- **Exercise goal**: Omit all pictures. Copy exactly the lines from the line containing "Where should I" to the end of the listing, with both ends included.

- **Data**:
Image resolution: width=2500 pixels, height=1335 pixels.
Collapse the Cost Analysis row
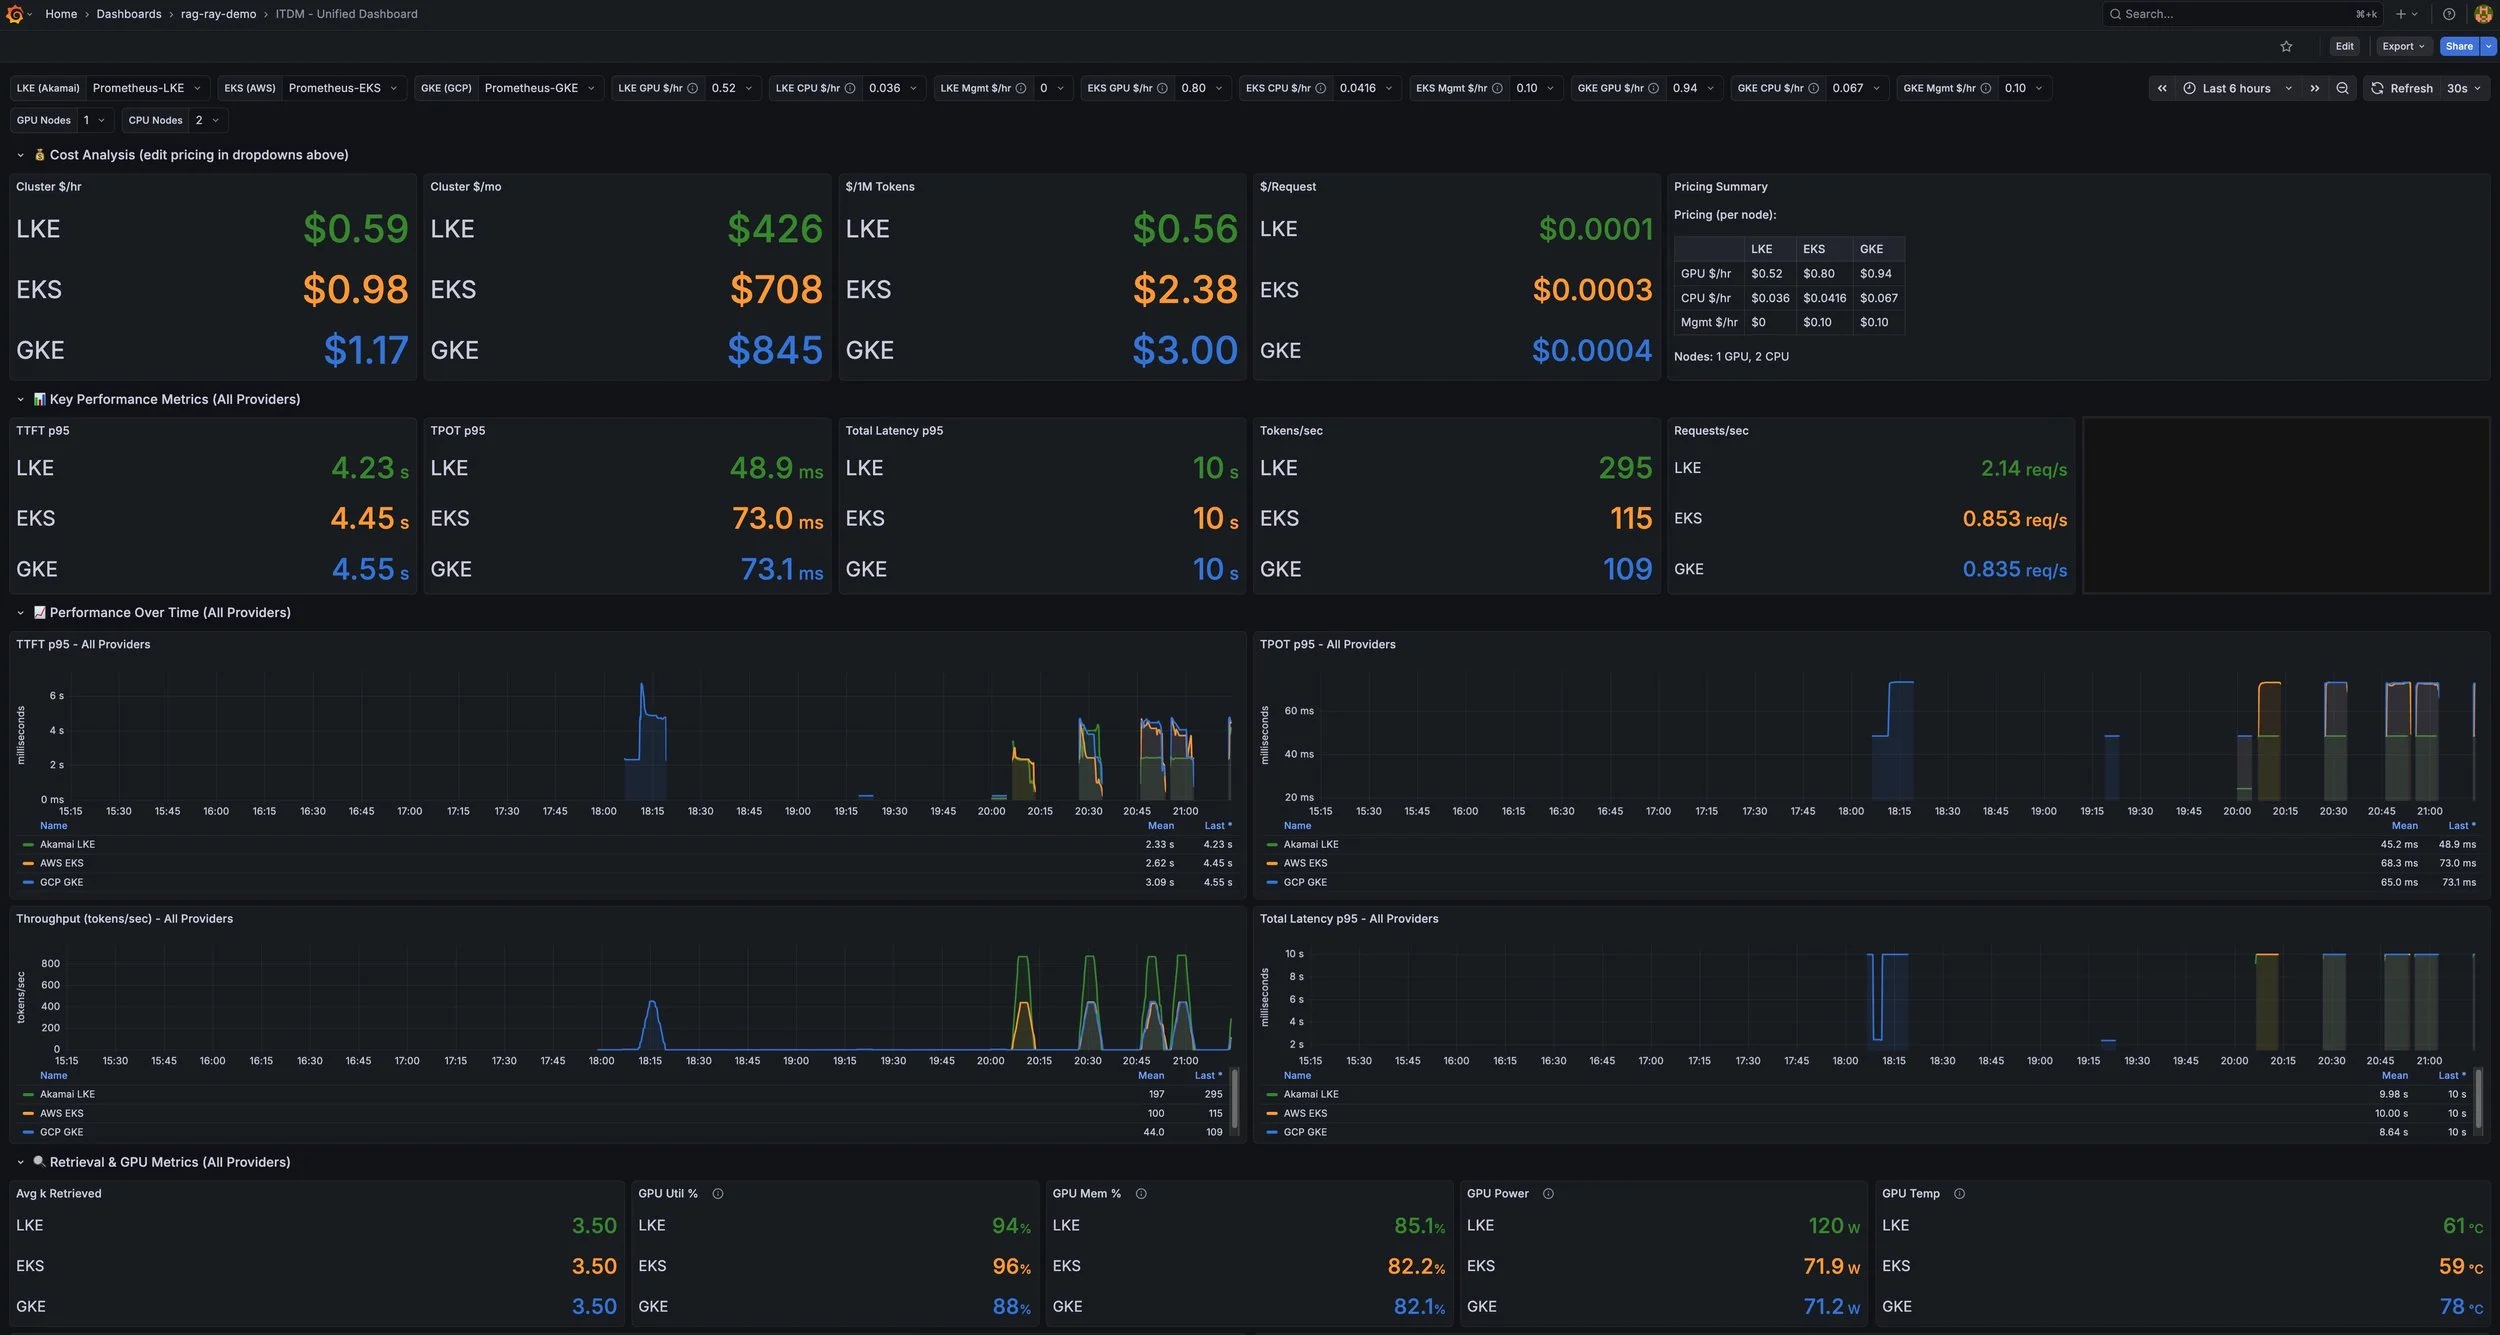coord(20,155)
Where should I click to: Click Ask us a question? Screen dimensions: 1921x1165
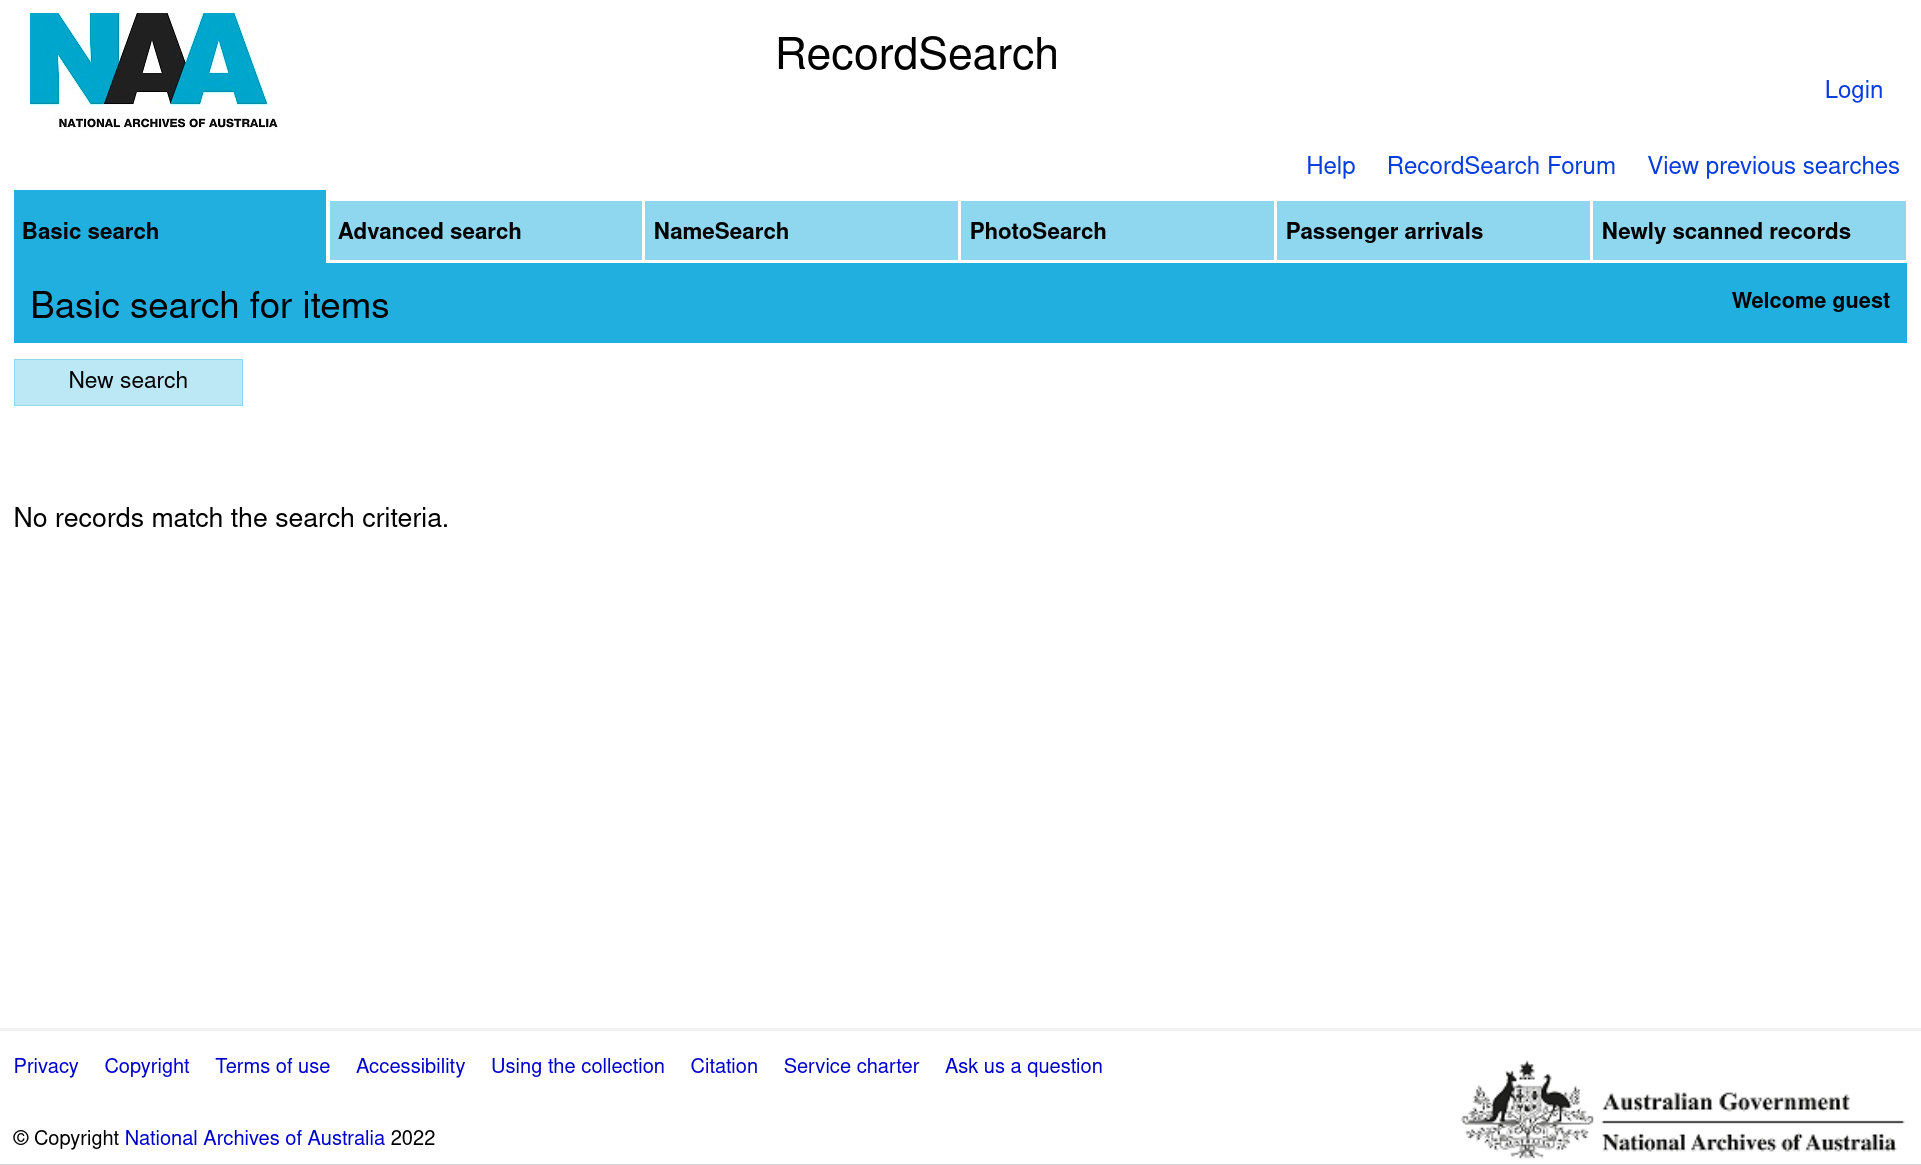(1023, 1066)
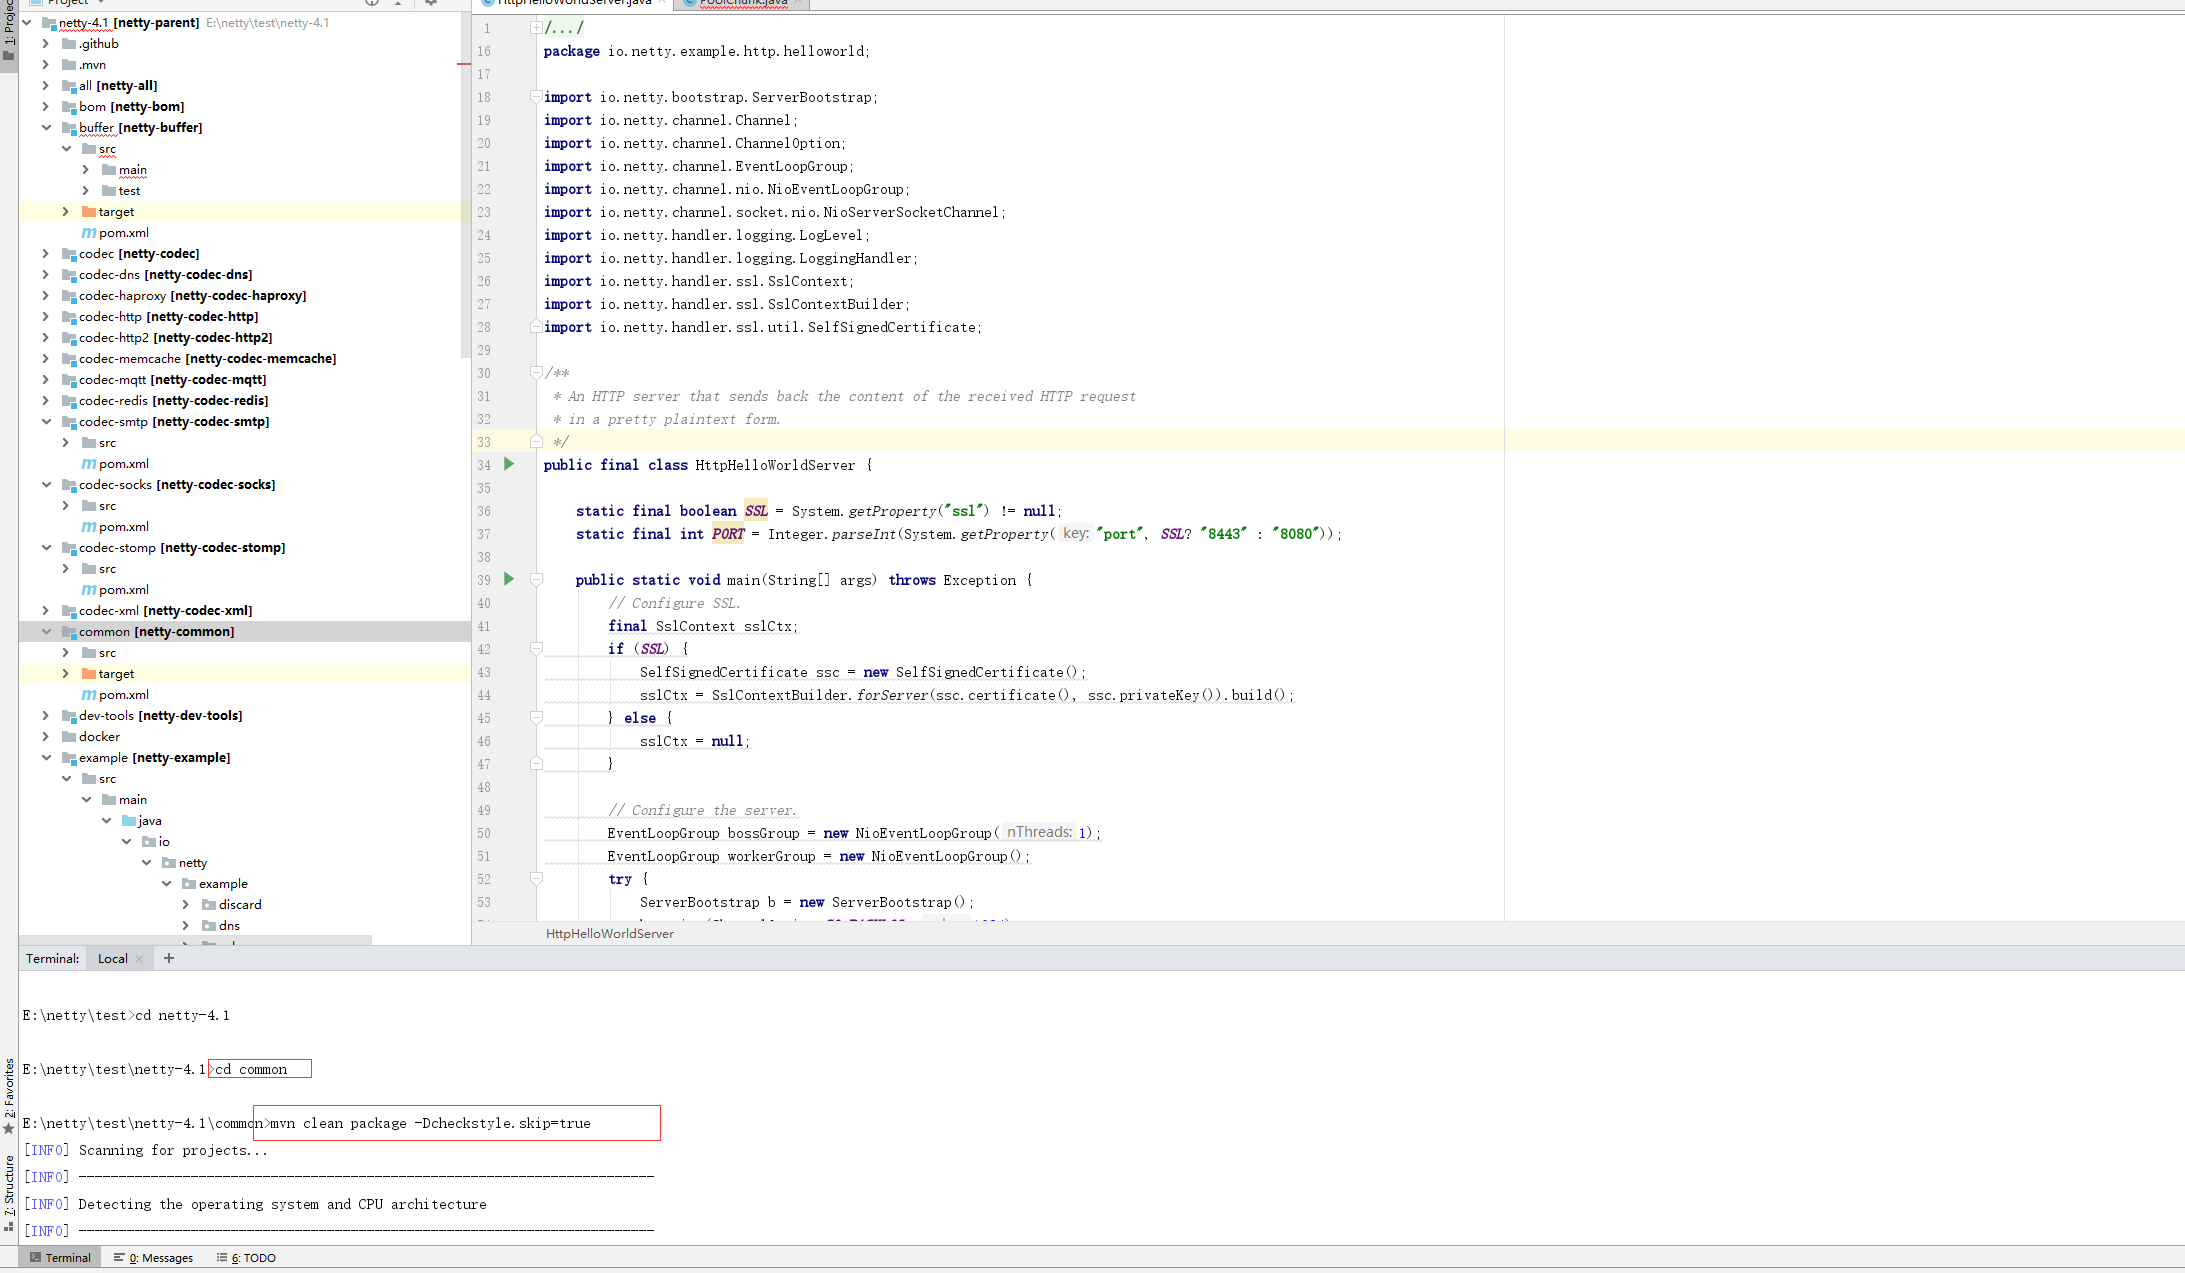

- **Response to this exercise**:
Where should I click to: Click Ask us a question? Screen dimensions: 1921x1165
(1023, 1066)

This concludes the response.